* [Stored items]
□ □ □ □

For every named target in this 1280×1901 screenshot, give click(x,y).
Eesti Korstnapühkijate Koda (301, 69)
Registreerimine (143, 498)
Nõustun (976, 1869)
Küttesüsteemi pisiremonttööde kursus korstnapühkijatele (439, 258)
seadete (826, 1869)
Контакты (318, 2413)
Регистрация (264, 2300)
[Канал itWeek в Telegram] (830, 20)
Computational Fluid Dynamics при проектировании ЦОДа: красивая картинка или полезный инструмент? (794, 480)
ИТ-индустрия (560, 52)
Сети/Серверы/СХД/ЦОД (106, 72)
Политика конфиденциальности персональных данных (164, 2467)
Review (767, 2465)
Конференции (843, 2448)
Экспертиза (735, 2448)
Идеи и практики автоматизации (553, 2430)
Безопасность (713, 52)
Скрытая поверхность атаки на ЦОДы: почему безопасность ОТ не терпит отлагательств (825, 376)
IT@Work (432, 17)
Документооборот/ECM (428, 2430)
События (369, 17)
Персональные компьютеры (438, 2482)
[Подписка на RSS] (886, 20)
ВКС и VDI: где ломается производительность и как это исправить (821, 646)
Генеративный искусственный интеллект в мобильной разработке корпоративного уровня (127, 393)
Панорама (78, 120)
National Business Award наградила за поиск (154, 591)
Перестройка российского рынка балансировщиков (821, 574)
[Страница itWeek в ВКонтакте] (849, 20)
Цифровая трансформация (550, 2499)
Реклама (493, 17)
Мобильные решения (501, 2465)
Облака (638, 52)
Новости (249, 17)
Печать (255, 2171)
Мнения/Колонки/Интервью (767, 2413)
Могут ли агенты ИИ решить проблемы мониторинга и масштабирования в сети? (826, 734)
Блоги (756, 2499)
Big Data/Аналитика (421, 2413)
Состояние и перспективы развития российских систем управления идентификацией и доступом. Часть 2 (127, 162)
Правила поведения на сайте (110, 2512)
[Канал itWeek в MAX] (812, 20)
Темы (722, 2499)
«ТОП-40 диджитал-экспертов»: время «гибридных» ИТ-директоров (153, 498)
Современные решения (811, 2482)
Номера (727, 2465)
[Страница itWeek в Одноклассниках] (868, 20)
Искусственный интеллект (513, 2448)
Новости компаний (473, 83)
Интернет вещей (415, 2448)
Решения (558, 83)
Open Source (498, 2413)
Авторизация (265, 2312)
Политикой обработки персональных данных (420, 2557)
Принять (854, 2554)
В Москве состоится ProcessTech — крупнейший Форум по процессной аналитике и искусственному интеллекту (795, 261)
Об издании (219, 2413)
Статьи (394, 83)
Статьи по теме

□ □ □ □

* [What is expected]
Look above for the line containing "[Страница itWeek в Одноклассниках] (868, 20)". From there to the final line of the entries, repeat every line exactly.

* [Answer section]
[Страница itWeek в Одноклассниках] (868, 20)
Искусственный интеллект (513, 2448)
Новости компаний (473, 83)
Интернет вещей (415, 2448)
Решения (558, 83)
Open Source (498, 2413)
Авторизация (265, 2312)
Политикой обработки персональных данных (420, 2557)
Принять (854, 2554)
В Москве состоится ProcessTech — крупнейший Форум по процессной аналитике и искусственному интеллекту (795, 261)
Об издании (219, 2413)
Статьи (394, 83)
Статьи по теме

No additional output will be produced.